▶ _Instrucción escrita_:
Copia de forma íntegra y literal el pasaje sobre la camaradería que aparece a continuación.

▶ _Pasaje de origen_:
LA CAMARADERÍA

Como soy de carácter disperso, pensando en escribir una cosa aquí, he terminando fijándome en el libro autobiográfico de Sebastian Haffner titulado «Historia de un alemán» (Memorias 1914 – 1933), editado por Destino en 2003, en una traducción de Belén Santana, y lo traigo aquí porque, releyendo, me he encontrado con este capítulo (39) sobre la ‘camaradería’ (masculina, claro) que explica un montón de cosas sobre nuestro -el de los hombres- comportamiento y nuestras reacciones más primitivas y lamentables, y cuando me refiero a ‘los hombres’ a ellos me estoy refiriendo, no al género humano: no me gusta confundir términos ni la imprecisión en el lenguaje.
Es verdad que habla de los alemanes, de los nazis, sí, pero…
Leed, si os place.

Entradas del conjunto de datos:
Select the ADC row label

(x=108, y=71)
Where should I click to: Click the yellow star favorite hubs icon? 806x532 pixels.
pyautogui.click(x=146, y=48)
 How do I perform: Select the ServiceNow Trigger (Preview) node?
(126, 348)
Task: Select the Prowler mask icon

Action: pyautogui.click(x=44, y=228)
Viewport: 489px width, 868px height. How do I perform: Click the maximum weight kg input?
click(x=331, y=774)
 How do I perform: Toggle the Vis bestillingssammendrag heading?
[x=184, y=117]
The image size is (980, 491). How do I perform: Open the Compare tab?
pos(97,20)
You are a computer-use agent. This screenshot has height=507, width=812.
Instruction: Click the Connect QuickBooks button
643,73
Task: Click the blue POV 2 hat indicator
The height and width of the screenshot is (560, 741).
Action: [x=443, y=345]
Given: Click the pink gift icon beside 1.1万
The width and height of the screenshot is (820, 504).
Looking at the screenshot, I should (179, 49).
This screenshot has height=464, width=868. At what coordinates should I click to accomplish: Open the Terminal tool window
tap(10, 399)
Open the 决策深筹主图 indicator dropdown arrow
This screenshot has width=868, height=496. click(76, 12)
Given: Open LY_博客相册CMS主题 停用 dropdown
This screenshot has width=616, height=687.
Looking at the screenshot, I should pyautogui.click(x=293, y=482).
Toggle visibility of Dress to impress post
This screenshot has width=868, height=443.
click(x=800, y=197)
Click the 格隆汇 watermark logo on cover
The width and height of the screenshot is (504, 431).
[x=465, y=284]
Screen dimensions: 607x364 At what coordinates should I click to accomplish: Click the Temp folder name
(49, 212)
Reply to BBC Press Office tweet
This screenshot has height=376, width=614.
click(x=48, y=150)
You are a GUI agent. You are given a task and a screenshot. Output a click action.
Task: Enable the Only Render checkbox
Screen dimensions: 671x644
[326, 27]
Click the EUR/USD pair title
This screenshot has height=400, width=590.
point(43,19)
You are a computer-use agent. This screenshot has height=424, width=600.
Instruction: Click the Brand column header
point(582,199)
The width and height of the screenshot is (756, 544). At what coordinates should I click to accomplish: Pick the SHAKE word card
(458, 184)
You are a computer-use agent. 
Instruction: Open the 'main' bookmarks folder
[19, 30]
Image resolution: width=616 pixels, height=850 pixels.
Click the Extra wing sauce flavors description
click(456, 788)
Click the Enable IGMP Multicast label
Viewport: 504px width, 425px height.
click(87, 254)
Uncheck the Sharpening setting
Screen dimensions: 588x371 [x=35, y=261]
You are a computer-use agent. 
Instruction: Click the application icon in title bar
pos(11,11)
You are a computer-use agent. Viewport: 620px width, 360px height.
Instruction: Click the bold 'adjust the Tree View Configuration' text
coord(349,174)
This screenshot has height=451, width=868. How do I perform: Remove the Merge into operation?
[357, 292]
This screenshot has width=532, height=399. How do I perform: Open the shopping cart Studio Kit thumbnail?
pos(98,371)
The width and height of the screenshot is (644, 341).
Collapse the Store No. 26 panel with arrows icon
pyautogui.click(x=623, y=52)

▶ _Respuesta completa_:
LA CAMARADERÍA

Como soy de carácter disperso, pensando en escribir una cosa aquí, he terminando fijándome en el libro autobiográfico de Sebastian Haffner titulado «Historia de un alemán» (Memorias 1914 – 1933), editado por Destino en 2003, en una traducción de Belén Santana, y lo traigo aquí porque, releyendo, me he encontrado con este capítulo (39) sobre la ‘camaradería’ (masculina, claro) que explica un montón de cosas sobre nuestro -el de los hombres- comportamiento y nuestras reacciones más primitivas y lamentables, y cuando me refiero a ‘los hombres’ a ellos me estoy refiriendo, no al género humano: no me gusta confundir términos ni la imprecisión en el lenguaje.
Es verdad que habla de los alemanes, de los nazis, sí, pero…
Leed, si os place.